--- Data to examine Enclosed Below ---

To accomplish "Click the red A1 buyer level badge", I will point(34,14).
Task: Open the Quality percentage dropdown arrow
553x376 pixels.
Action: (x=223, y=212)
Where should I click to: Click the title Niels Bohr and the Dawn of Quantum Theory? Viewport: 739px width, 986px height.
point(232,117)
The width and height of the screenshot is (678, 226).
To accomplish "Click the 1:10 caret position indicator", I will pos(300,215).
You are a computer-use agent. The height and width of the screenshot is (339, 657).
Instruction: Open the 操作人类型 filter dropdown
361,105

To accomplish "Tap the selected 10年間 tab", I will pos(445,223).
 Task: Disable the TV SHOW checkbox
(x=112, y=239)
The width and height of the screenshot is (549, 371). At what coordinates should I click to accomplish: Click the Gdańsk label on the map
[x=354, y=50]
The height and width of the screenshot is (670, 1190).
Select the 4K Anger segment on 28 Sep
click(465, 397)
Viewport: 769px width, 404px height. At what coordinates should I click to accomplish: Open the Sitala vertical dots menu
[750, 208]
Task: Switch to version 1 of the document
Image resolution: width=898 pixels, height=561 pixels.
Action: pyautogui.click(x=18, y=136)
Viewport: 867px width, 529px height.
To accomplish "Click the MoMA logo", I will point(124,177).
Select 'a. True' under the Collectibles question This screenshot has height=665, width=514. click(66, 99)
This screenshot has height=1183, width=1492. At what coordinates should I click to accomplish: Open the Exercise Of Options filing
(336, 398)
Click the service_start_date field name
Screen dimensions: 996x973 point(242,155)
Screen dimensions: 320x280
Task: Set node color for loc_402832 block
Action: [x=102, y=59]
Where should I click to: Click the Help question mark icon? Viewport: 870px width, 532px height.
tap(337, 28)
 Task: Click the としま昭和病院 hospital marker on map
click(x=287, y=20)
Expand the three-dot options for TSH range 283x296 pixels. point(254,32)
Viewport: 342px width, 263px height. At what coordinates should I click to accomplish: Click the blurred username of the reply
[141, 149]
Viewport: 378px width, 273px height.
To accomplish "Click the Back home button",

--- End of Enclosed Data to examine ---

Gather and copy every line of the data in which the string "will" is found.

To accomplish "Click the red A1 buyer level badge", I will point(34,14).
To accomplish "Click the 1:10 caret position indicator", I will pos(300,215).
To accomplish "Tap the selected 10年間 tab", I will pos(445,223).
To accomplish "Click the MoMA logo", I will point(124,177).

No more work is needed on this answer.